◆ **WORK INSTRUCTIONS**:
Answer these questions from the forum thread below, one line each.
(a) Which product bought at Petcosmart does Xaltd1 call horrible?
(b) What does Myates say can be requested if the new thread goes smoothly?
(c) How long will SunshineSulie be in Alaska?

━━━━━ SUPPLIED TEXT

This board needs a product "thumbs up" & "thumbs down" thread. It would save new bettas owners $$$! I mean, how much worthless junk have we bought only to throw it away b/c the receipt expired/disappeared? (P.S. there is a receipt-stealing elf roaming the planet!!!)


----------



## Alcemistnv

Xaltd1 said:


> Those "tank dividers" you get @ Petcosmart are HORRIBLE! They keep spoinging into a roll. They wouldn't keep 2 baby guppies apart, let alone determined bettas!
> This board needs a product "thumbs up" & "thumbs down" thread. It would save new bettas owners $$$! I mean, how much worthless junk have we bought only to throw it away b/c the receipt expired/disappeared? (P.S. there is a receipt-stealing elf roaming the planet!!!)


BEST idea ever!!!!


----------



## Xaltd1

Do I have to be a senior-super moderator to start one? Do I have to get their permission?


----------



## Alcemistnv

to start a thread?
I'm sure you can be a regular user.


----------



## Myates

You can start it yourself, and if it goes smoothly, can request to have it stickied


----------



## SunshineSulie

Ah, man. I want to follow this and get updates. Man. I can not WAIT to see these beautiful babies! 

So excited, wish I wasn't going to Alaska for 5 months and wish I didn't live in a dorm and wish I had A LOT of money so I could have A LOT of bettas.


----------



## Xaltd1

SunshineSulie said:


> Ah, man. I want to follow this and get updates. Man. I can not WAIT to see these beautiful babies!
> 
> So excited, wish I wasn't going to Alaska for 5 months and wish I didn't live in a dorm and wish I had A LOT of money so I could have A LOT of bettas.


Take the trip while you can!!!!

━━━━━━━━━━
━━━━━ DATA BELOW

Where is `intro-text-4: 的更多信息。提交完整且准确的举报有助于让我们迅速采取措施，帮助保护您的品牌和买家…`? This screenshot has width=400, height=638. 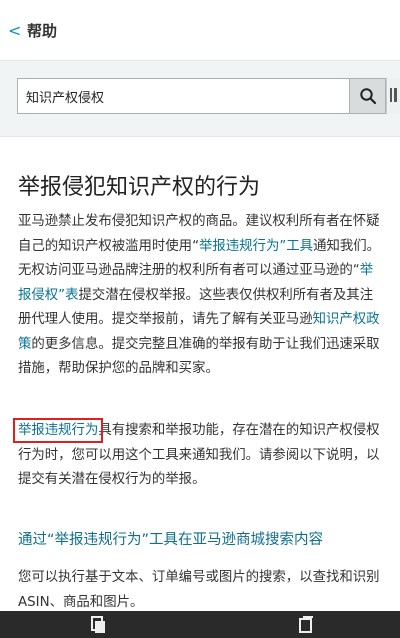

━━━━━━━━━━

◆ **REPLY**:
(a) The tank dividers
(b) Having it stickied
(c) 5 months